この時代の他のハードロック・バンドに関しても言及すると、1970年代初期にはブルース・ヘヴィ・ロックのスピード・グルー&シンキトゥー・マッチ、プログレ・ハード・ロックのコスモス・ファクトリー暴走族の支持者が多かったハード・ロックンロールの外道等がいる。中期に入ると、カルメン・マキ&OZ、現在も現役で活動しているBOW WOW、沖縄版ディープ・パープルと言わしめた、紫と同じく沖縄のバンドでニワトリの首を切るなど残虐なパフォーマンスを行ったコンディション・グリーンらがデビューを飾り、日本のハード・ロック・シーンが少しずつ盛り上がっていく。

1970年代が終わりに近づくにつれ、ハード・ロック・ミュージシャンの多くは、ジャズ・フュージョン系のサウンドに流れていった(高中正義や、竹田和夫等)。他にも、歌謡ロックやレゲエのジョー山中、ニューミュージック系のアレンジャーとなった星勝、ブルースマンの柳ジョージトランザムを経て萩原健一のバックを務めた石間秀機、ハード・ロックのルーツの1つであるニュー・ロック(サイケ・ロック)を志向していたエイプリル・フールのメンバーだったが、その後アメリカン・ロック風のはっぴいえんどを経てテクノ・ポップ・バンドYMOに関わった細野晴臣など、1970年代の多くのハード・ロッカーが転向を見せた。

1980年代前期[編集]

80年代に入ると、ヘヴィメタルが流行を迎える[6]Sighの川嶋未来は、「80年代当時、ヘヴィメタルは確実にメインストリームに属する音楽であった。クラスメイトにもヘヴィメタル好きは複数いた」と当時を振り返っている[6]

1980年、英国でのアイアン・メイデンらを筆頭とするNWOBHMムーヴメントに感化されるようにして、アイドルグループとして活動していたLAZYが「ヘヴィ・メタル宣言」を行い、アルバム「宇宙船地球号」をリリース。しかし、そのLAZYは音楽的方向性を巡り所属事務所やメンバー間の意見の相違が表面化し1981年5月31日に解散となる。これを機に、高崎と樋口宗孝が本格的なヘヴィメタルバンド「LOUDNESS」を結成し、1981年11月にアルバム「誕生前夜」でデビュー、12月17日には浅草国際劇場でデビューコンサートを開く[7]
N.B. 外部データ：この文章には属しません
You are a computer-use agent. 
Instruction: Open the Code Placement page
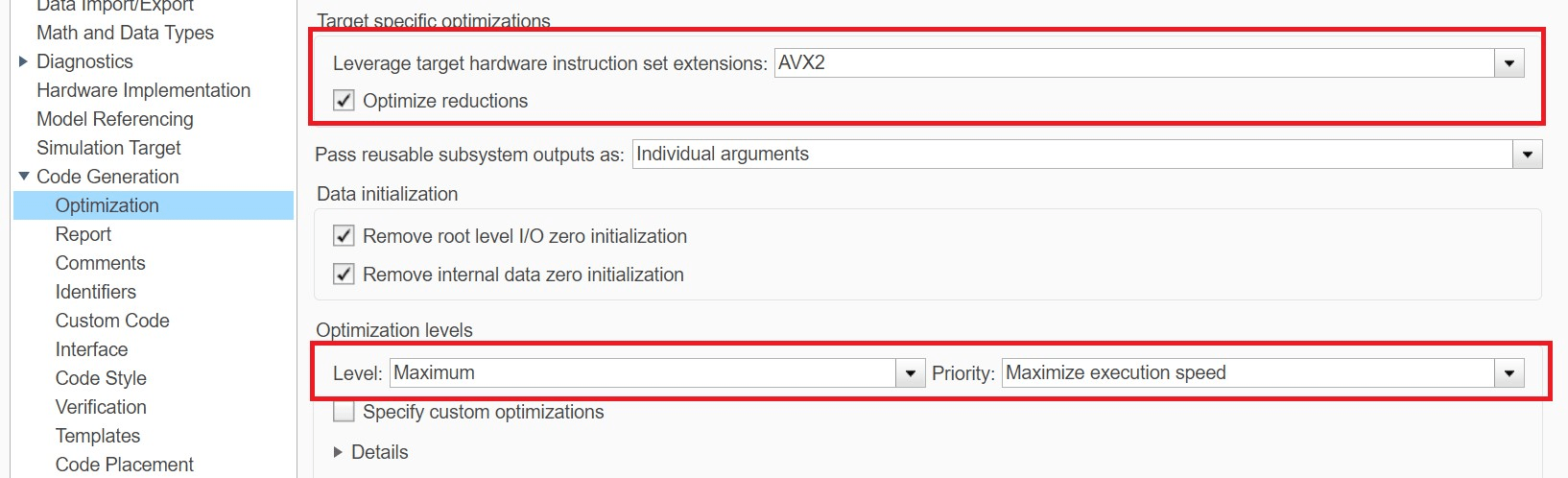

LAZY同様、営業面の問題から歌謡曲路線を取らされていたBOW WOWが本来のヘヴィメタルバンドに戻ることを宣言し、1982年 - 1983年には海外のロック・フェスティバルレディング・フェスティバル)に日本人アーティストとして初めて参加した[8][9][10]。この他では、のちに俳優として活躍するうじきつよし率いる子供ばんども活発なライブ活動をし、各地のイベントの常連となっていた。
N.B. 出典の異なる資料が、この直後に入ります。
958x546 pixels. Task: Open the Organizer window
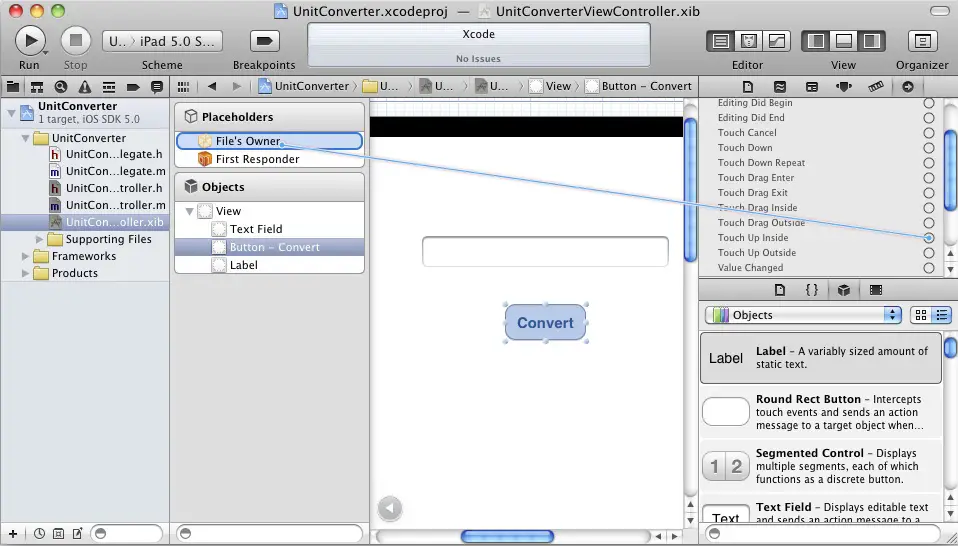pos(921,41)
ヘヴィメタル」の項目でも触れているが、この頃から音楽雑誌の「YOUNG GUITAR」と「ロッキンf」が日本のヘヴィメタルバンドの為にフェスティバル等を開いたりと積極的にヘヴィメタルシーンを盛り上げていた[11]

1983年から翌1984年にかけて、関西ではEARTHSHAKER44MAGNUMMARINORAJASX-RAYMAKE-UP、東京からもBLIZARDAROUGEなどのヘヴィメタルバンドが次々とデビューを果たす。また、この頃はビーイングがアイドル的な女性メタルシンガーを次々と売り出しており[12]、樋口宗孝のプロデュースで浜田麻里が、高崎晃のプロデュースで本城未沙子がデビュー[13]。それに続いて早川めぐみ橋本ミユキアニメソング歌手の橋本みゆきとは同姓同名の別人)等のイニシャルが「H.M.」(つまりHeavy Metal)の女性シンガーが次々とデビューを飾るが[注釈 1]、長期にわたって継続的に活動したのは浜田だけであった。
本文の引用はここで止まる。